In this article we shall focus on the compliance requirements for obtaining consent for a shorter notice period of members of company for convening AGM and shorter notice consent for sending of financial statements etc in terms of provisions of section 136 of the Act.
2. Shorter notice consent for AGM in case of public companies
The notice period for convening an Annual General Meeting (AGM) or any other General Meeting is specified under Section 101 of the Companies Act, 2013, which is as follows:
(1) A general meeting of a company may be called by giving not less than clear twenty-one [twenty-one days] notice either in writing or through electronic mode in such manner as may be prescribed:
Provided that a general meeting may be called after giving shorter notice than that specified in this sub-section if consent, in writing or by electronic mode, is accorded thereto—
(i) in the case of an annual general meeting, by not less than ninety-five per cent. of the members entitled to vote thereat; and
(ii) in the case of any other general meeting, by members of the company—
(a) holding, if the company has a share capital, majority in number of members entitled to vote and who represent not less than ninety-five per cent. of such part of the paid-up share capital of the company as gives a right to vote at the meeting; or
(b) having, if the company has no share capital, not less than ninety -five per cent. of the total voting power exercisable at that meeting:
Provided further that where any member of a company is entitled to vote only on some resolution or resolutions to be moved at a meeting and not on the others, those members shall be taken into account for these purposes of this sub section in respect of the former resolution or resolutions and not in respect of the latter.]

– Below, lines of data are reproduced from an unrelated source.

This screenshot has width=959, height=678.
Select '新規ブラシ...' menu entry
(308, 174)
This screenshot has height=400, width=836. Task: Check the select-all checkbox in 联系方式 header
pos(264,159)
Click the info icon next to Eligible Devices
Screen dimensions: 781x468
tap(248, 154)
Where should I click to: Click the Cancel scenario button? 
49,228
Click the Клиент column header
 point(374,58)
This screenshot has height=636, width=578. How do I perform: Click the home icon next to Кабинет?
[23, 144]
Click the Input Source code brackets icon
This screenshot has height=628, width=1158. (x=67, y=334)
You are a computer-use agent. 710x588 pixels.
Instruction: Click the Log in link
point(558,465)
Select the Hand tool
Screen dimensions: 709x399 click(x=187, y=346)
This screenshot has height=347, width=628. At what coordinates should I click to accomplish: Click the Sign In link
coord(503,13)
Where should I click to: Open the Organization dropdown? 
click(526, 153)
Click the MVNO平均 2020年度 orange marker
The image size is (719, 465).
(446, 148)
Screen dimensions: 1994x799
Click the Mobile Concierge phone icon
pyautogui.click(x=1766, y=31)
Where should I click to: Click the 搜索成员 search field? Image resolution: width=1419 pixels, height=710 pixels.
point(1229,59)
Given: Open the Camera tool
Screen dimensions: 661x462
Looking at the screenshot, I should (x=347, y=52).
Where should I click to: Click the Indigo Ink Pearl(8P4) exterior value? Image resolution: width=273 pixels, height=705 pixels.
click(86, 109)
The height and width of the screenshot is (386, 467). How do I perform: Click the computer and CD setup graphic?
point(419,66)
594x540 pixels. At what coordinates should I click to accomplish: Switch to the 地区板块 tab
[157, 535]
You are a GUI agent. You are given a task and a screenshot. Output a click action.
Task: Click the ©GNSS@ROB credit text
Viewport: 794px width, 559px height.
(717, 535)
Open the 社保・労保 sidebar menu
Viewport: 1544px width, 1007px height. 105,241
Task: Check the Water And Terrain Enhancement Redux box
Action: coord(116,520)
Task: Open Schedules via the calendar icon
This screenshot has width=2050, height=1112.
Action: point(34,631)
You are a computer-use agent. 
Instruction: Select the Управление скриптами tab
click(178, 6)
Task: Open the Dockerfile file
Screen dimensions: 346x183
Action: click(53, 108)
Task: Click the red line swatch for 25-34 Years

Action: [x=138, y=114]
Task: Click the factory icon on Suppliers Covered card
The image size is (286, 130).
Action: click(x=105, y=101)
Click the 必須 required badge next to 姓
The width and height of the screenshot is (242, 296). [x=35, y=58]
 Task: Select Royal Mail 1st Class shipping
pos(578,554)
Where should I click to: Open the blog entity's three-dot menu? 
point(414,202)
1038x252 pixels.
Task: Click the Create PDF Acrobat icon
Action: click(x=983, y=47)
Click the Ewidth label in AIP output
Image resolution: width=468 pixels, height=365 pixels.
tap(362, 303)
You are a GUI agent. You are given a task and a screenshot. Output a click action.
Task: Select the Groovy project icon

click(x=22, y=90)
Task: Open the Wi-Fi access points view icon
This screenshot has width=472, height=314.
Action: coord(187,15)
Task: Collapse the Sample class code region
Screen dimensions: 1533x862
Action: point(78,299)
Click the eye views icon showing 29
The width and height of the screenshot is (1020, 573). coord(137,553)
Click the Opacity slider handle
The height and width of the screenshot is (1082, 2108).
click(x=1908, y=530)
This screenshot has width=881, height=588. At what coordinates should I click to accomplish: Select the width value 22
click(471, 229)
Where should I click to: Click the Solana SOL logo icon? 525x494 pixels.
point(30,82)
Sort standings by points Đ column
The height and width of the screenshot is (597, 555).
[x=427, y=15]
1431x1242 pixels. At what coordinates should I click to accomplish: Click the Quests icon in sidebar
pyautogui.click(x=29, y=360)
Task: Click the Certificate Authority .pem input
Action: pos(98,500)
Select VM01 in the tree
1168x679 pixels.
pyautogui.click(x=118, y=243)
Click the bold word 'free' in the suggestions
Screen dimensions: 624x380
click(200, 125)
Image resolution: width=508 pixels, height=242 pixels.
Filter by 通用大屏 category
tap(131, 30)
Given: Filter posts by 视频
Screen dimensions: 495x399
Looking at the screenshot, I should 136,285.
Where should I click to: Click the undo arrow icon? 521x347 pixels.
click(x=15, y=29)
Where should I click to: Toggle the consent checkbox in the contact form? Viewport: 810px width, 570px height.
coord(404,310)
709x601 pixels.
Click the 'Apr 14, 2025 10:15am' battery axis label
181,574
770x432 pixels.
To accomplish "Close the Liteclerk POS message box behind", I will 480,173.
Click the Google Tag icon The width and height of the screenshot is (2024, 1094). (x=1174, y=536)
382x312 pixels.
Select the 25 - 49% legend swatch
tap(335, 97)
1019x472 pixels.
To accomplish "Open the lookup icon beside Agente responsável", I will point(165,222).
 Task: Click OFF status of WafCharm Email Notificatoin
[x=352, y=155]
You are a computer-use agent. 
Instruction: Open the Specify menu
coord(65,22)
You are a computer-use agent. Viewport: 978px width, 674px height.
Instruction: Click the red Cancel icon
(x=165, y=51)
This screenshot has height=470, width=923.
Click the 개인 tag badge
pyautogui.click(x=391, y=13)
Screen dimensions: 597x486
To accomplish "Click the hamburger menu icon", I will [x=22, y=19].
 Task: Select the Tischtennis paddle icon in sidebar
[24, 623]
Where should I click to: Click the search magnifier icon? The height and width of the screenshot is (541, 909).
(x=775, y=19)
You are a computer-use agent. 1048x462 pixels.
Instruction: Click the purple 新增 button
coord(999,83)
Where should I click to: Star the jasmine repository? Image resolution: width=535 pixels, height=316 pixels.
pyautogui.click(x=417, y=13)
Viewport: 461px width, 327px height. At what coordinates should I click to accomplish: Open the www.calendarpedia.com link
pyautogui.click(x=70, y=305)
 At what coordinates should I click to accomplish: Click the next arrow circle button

As per section 101 of the Act consent of not less than ninety-five per cent. of the members entitled to vote thereat is required to call an AGM by giving notice of less than 21 clear days.
So, for example
(a) If a company has twenty members, 95% of the membership equates to nineteen members. Therefore, for a valid shorter notice period, consent must be obtained from these nineteen members.
(b) If a company has nineteen members, 95% of this number is approximately 18.05 members. In this case, consent for a shorter notice period must be obtained from all nineteen members, as the regulations require consent from at least 95% of the members entitled to vote. So, for calling AGM at a shorter notice in case of public companies consent of at least 95% of the members of the company is required.